The collection includes 25 photographs that all provide unique and fascinating insights into global identity and international culture. Some pieces are more straightforward than others, simply celebrating certain buildings or cities, while others delve deeper into political and emotional aspects of each foreign lifestyle.
The first photograph, entitled Beginning by Chunhui Li is a wistful image of a woman staring at the camera. Awash with late-evening glow, she peers from behind her hair across her face.
“This photo was taken after a tough workday in the village […] Her tired face in this evening is so attractive for me,” Li describes in her caption.
, Vibrant with brilliant colors, Tibetan flags, mountains, and clouds, Shangri-La by Jinting Fu provides a scenic view that serves as a dreamy escape from urban landscape.
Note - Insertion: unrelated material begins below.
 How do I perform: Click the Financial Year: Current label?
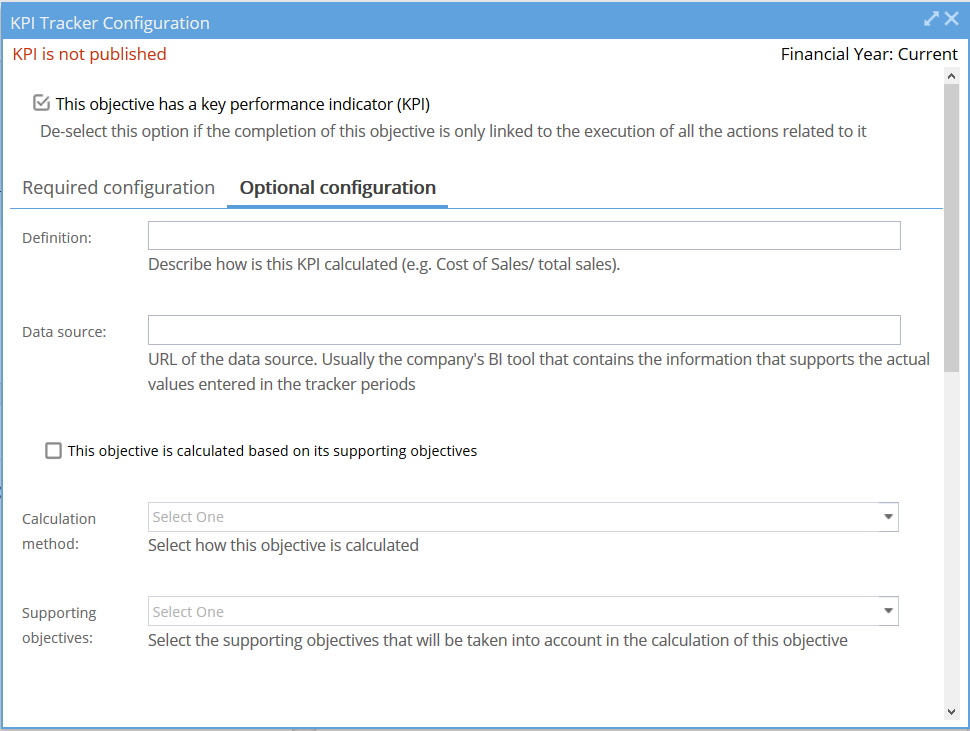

“The photo was taken in May 2014 in Yading, Sichuan Province, China. The place is also known as Shangri-La described by James Hilton in his novel, Lost Horizon,” Fu writes.
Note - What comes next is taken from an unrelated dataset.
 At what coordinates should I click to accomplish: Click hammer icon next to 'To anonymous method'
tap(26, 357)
The beauty of the picture serves as a testament to the inspiration the area has become.
Much like Shangri-La, Erik Eppig’s photo, Revolution Redux, uses a wide array of colors to illustrate a picture of distinct beauty. Where Fu’s photo dwells in pure happiness, however, Eppig captures of scene of contrast.
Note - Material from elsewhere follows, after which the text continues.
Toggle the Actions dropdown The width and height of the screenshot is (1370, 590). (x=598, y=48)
“Taken at Independence Square in Kiev, Ukraine, this photo displays stark juxtapositions between peace and violence, growth and stagnation, life and death,” Eppig states. The young Ukrainian girl shown whimsically dancing in front of a memorial embodies that inherent human innocence.
The pattern of introspection continues with Yi Zhao’s Fruit, Drinks, Ghanaian Girls. The juxtaposition of hostility and approachability define the theme of this photograph. “Every time our shuttle stopped, there would be groups of young boys and girls gathering around with fruits and drinks on their heads. People there made a living by sell [sic] local products to the travelers.” This insight into a different culture and custom is the perfect example of this exhibit’s theme.
Featured photographer Jae Berry’s experience attending the Tongdo Monastic College in South Korea was defined by his work in the rice kitchen. His photo entitled Rice Kitchen, although taken in black and white, gives off an intense energy. It’s as though you can feel the heat emanating from hearth, and smell the rice crust scorching in the pots. The wispy waves of smoke fight for space among the pots and pans in the hectic environment.
This kind of palpable energy can also be found in Sarah Gross’s Moshav Modiin Art Fair. Capturing the Moshav Modiin Fair in Israel, this image is alive with bright lights and a technicolor crowd. The widespread conversations and interaction among the people gives the picture an inherent buzz.
Old & New by Emily Sosrodjojo gives a sneak peek into a living room depicting the knick knacks, CDs, television screens, and photographs that adorn the shelves.
“This is a picture of a glass showcase from my grandparents’ house (Indonesia) that is filled with gems from my dad’s childhood,” Sosrodjojo writes. “It contains the roots of my identity.”
It is in this description that the message of the exhibit is driven home: the need to see, and honor, the variety of identities.